* _REQUIRED WORK_: Down to the last character, repeat the entries beneath this task.

* _INFORMATION_:

=-=-=

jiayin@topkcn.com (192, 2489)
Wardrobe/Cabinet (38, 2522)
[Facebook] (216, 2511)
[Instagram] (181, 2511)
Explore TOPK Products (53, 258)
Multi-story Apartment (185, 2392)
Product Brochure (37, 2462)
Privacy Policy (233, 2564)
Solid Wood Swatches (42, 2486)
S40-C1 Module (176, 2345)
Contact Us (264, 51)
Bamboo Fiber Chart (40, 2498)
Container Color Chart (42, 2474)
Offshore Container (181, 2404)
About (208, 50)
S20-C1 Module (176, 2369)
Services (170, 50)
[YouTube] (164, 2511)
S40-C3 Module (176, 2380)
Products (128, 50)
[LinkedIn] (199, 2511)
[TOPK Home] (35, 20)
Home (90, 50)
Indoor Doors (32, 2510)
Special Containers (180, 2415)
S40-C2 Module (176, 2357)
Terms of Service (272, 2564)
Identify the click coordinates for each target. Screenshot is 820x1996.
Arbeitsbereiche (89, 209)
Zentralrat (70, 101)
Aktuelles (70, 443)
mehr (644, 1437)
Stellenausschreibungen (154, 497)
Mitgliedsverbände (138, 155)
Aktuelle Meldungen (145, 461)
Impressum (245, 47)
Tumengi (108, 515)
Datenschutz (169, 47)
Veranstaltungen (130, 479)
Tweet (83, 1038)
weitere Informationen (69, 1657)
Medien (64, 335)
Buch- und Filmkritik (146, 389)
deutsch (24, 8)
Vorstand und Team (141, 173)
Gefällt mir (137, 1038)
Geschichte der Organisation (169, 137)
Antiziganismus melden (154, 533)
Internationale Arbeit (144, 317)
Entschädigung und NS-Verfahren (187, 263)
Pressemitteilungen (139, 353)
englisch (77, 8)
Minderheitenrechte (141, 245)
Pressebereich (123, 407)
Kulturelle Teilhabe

=-=-=

* _EXERCISE SOLUTION_:
jiayin@topkcn.com (192, 2489)
Wardrobe/Cabinet (38, 2522)
[Facebook] (216, 2511)
[Instagram] (181, 2511)
Explore TOPK Products (53, 258)
Multi-story Apartment (185, 2392)
Product Brochure (37, 2462)
Privacy Policy (233, 2564)
Solid Wood Swatches (42, 2486)
S40-C1 Module (176, 2345)
Contact Us (264, 51)
Bamboo Fiber Chart (40, 2498)
Container Color Chart (42, 2474)
Offshore Container (181, 2404)
About (208, 50)
S20-C1 Module (176, 2369)
Services (170, 50)
[YouTube] (164, 2511)
S40-C3 Module (176, 2380)
Products (128, 50)
[LinkedIn] (199, 2511)
[TOPK Home] (35, 20)
Home (90, 50)
Indoor Doors (32, 2510)
Special Containers (180, 2415)
S40-C2 Module (176, 2357)
Terms of Service (272, 2564)
Identify the click coordinates for each target. Screenshot is 820x1996.
Arbeitsbereiche (89, 209)
Zentralrat (70, 101)
Aktuelles (70, 443)
mehr (644, 1437)
Stellenausschreibungen (154, 497)
Mitgliedsverbände (138, 155)
Aktuelle Meldungen (145, 461)
Impressum (245, 47)
Tumengi (108, 515)
Datenschutz (169, 47)
Veranstaltungen (130, 479)
Tweet (83, 1038)
weitere Informationen (69, 1657)
Medien (64, 335)
Buch- und Filmkritik (146, 389)
deutsch (24, 8)
Vorstand und Team (141, 173)
Gefällt mir (137, 1038)
Geschichte der Organisation (169, 137)
Antiziganismus melden (154, 533)
Internationale Arbeit (144, 317)
Entschädigung und NS-Verfahren (187, 263)
Pressemitteilungen (139, 353)
englisch (77, 8)
Minderheitenrechte (141, 245)
Pressebereich (123, 407)
Kulturelle Teilhabe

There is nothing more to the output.